┌─ RECORDS SUPPLIED

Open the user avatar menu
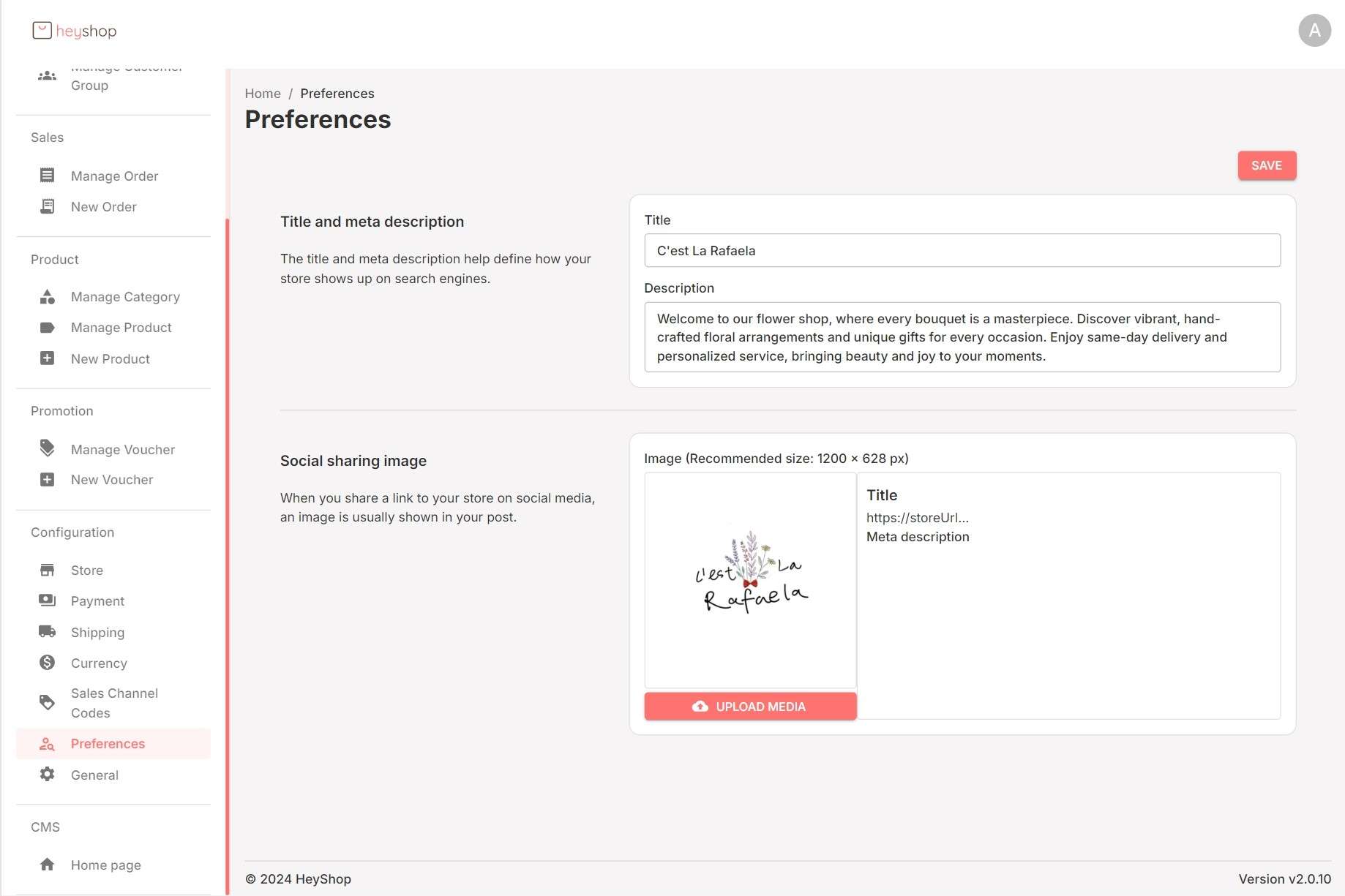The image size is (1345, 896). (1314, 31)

└─
┌─ RECORDS SUPPLIED

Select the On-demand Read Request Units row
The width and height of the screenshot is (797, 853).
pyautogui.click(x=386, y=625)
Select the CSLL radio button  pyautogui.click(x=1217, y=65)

└─
┌─ RECORDS SUPPLIED

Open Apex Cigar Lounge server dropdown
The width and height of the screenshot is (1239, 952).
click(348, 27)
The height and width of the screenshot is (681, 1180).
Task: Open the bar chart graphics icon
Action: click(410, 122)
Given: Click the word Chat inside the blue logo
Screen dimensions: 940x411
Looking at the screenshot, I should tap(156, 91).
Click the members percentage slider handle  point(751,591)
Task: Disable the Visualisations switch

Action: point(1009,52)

└─

(WRITTEN PROBLEM): Return the lines from the one containing "Click the members" up to and including the one containing "Action: point(1009,52)", reproduced without any change.

(EXPECTED ANSWER):
Click the members percentage slider handle  point(751,591)
Task: Disable the Visualisations switch

Action: point(1009,52)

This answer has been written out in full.